(1/10) - This event is now online.
(1/26) - New start time 7:00 pm.
Mwedzi means moon, menstrual cycle, and month in Chivanhu. Mwedzi tells the story of a rite of passage into Womanhood. The twelve-year journey began in 2008, when the artist left Zimbabwe for the United States. As a Zimbabwean woman living in the United States, staying grounded in ancestral wisdom has been vital for survival. Mwedzi shares this wisdom and honors the healing power of ancestors, the Divine Feminine, and self-love. From the artist, “A year ago, my great great grandmother, Charwe, began visiting me in my dreams. She had heard my prayers.

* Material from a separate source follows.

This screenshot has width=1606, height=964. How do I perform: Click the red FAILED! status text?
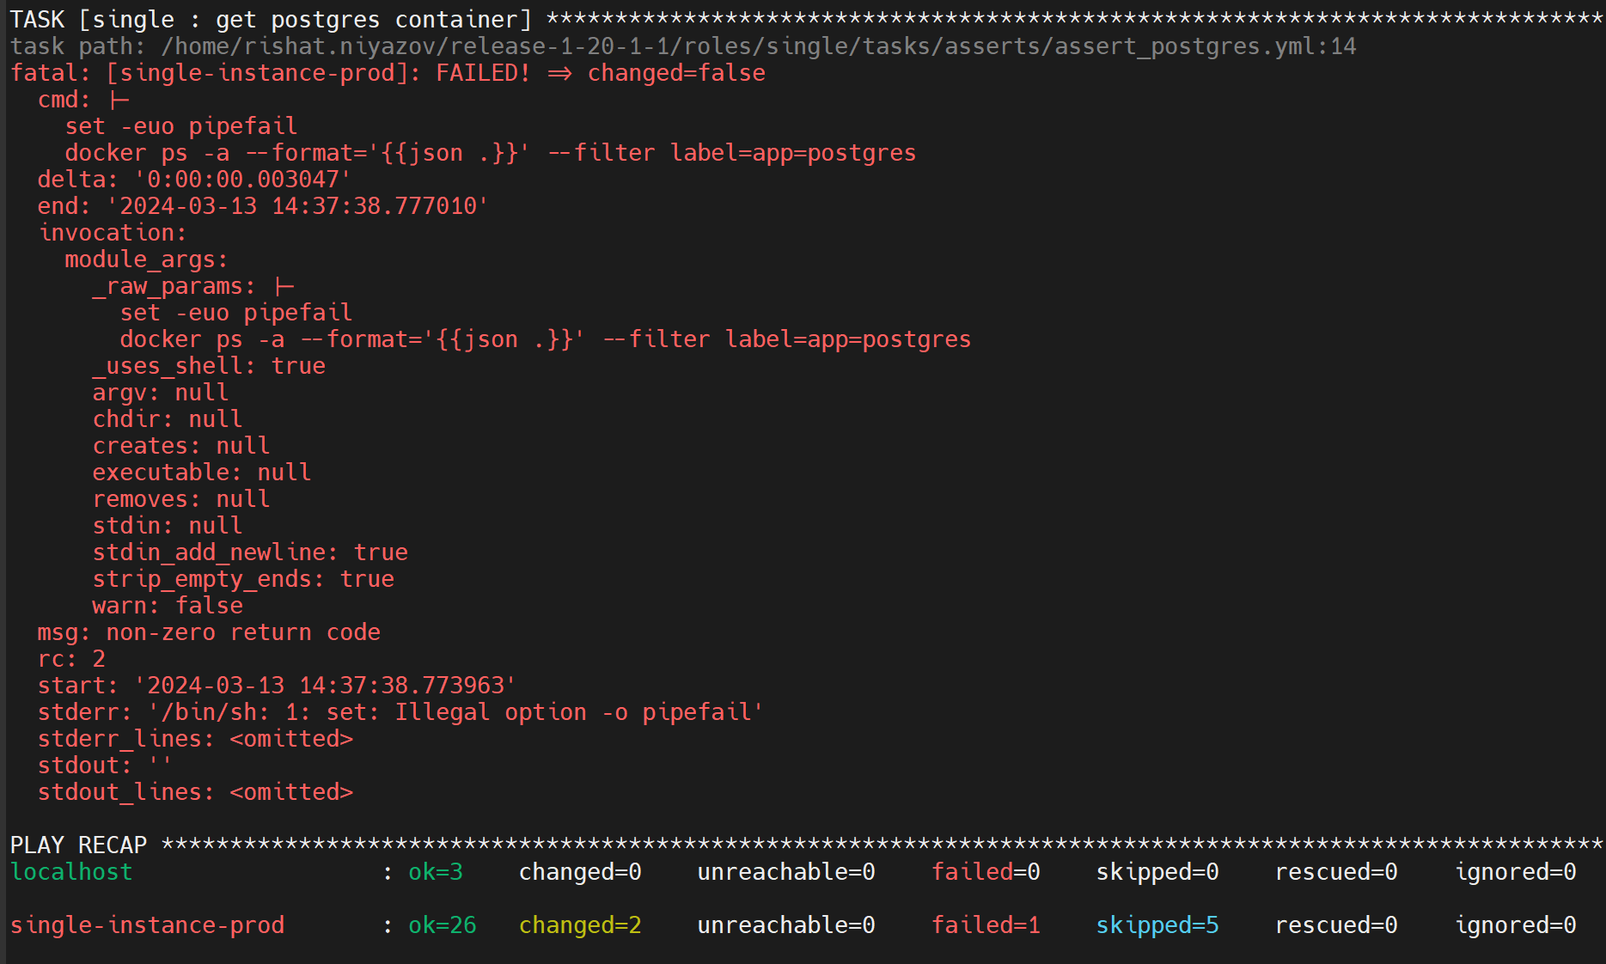click(x=482, y=73)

My prayers at that time were filled with sorrow. I wept every night, pleading to be reconciled with my homeland, my family, and the ancestral knowledge stolen from us over seven hundred relentless years of capitalism, white supremacy, Christian missionary proselytism, and neo-colonialism. In my dream, Charwe said Musikavanhu – the Creator – had called me to heal the very tears I was weeping; and that I would heal this wound in myself, and in others. She had come to teach me the ways of N’anga – the sacred healers. ‘Everything will be made whole,’ Charwe said. ‘But in order to become a keeper of this ancestral wisdom, you must first be initiated into Womanhood’.”
Post performance screening Q&A to follow with Tanyaradzwa Tawengwa, and special artist appearances with Etienne Charles and Gerson Lazo-Quiroga.